China’s Art House Alliance Strives to Increase Film Diversity

In 2012 there were just three cinemas in Beijing dedicated to art house films. That’s low for a city of 20 million inhabitants and the capital of China’s booming film industry, which is now the world’s second largest in box office terms.
And while Chinese films have consistently won major prizes at top festivals — hard-hitting documentary “Mrs Fang” took the Golden Leopard at August’s Locarno festival — there exists a gulf between China’s embattled auteur sector and the exposure of those films in their home country’s theaters.
That disconnect appeared to have been tackled with the launch last October of the Nationwide Alliance of Arthouse Cinemas. The alliance took flight with some 100-member screens and stretched across 31 of China’s provinces and regions. Numbers were billed as growing to 300 screens within a year. And that looks on course. “Manchester by the Sea” was cleared for release on 275 screens in 185 cinemas.
The Alliance includes: the China Film Archive, the country’s national film archive and co-programmer of the Beijing film festival; three exhibitors, in Wanda Cinema Line, Lumiere Pavilions and the Chinese cinemas of Hong Kong’s Broadway Circuit; online ticketing firm Weying Technology; and Fabula Entertainment, one of the production and distribution ventures of art-house darling Jia Zhangke.

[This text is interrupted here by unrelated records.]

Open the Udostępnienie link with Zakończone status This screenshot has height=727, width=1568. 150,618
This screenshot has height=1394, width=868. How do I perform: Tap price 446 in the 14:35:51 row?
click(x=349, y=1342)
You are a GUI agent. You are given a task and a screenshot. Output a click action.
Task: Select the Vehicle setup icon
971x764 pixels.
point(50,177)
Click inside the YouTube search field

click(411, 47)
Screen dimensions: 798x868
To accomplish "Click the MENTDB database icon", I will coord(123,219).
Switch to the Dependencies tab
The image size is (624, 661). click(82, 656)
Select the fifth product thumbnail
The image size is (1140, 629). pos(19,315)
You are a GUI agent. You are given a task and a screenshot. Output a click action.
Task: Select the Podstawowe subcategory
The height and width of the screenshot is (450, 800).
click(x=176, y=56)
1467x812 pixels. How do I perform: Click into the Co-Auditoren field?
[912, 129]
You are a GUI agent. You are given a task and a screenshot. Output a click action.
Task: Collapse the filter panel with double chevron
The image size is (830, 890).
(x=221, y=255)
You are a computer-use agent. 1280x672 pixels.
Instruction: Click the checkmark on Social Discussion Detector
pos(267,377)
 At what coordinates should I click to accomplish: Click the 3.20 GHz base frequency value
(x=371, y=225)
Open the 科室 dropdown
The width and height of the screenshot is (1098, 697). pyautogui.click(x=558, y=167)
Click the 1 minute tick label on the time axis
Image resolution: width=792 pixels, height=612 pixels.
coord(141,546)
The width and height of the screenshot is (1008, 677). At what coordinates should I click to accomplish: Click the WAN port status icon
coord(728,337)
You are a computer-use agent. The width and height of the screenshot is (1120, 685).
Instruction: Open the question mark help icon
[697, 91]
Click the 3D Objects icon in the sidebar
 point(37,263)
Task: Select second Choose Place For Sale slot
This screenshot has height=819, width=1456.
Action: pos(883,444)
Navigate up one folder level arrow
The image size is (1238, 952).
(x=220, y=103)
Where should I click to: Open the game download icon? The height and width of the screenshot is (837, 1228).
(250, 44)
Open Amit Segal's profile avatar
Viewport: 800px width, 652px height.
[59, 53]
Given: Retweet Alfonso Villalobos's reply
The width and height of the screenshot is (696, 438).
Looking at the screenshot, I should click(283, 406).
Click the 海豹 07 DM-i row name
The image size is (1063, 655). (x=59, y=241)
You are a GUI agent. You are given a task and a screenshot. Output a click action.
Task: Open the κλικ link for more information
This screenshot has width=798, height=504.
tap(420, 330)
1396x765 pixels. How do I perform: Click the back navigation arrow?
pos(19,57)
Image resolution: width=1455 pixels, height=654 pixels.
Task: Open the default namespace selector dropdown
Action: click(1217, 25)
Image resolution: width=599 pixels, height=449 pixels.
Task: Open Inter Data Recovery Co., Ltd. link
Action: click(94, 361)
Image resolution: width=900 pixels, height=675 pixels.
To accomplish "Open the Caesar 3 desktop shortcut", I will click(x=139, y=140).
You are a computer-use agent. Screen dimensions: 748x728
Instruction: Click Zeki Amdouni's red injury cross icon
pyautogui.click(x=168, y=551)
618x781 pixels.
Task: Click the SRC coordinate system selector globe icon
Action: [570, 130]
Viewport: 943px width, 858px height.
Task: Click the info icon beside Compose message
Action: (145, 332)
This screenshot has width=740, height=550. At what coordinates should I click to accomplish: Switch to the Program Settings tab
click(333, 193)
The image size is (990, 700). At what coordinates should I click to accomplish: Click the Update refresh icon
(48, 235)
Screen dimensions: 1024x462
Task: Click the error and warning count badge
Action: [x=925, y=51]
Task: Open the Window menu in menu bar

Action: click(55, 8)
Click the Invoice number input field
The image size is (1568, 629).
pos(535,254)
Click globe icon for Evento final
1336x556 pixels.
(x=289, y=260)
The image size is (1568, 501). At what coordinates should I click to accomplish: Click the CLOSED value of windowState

While public-private partnerships are common in China, the Alliance was not originally conceived as having such a high degree of government involvement. It is understood that the addition of state-owned Huaxia Distribution as an alliance partner was a last-minute requirement by film industry regulator SAPPRFT.
Programming is cautious and state-guided. Open for consideration are award-winning titles, and those that are especially suitable for Chinese audiences. However there is to be no politics, nudity or LGBT themes, programmers say.
Most of the Alliance’s program of 40 films in its first nine months have been unchallenging: a mix of classic Italian movies; six documentaries; specialty titles arranged into four festival seasons; and two Chinese art films, “Summer Is Gone,” by Zhang Dalei, and “Absurd Accident.” “Manchester,” from Amazon Studios and Sierra/Affinity, was the first title to be imported for the Alliance circuit.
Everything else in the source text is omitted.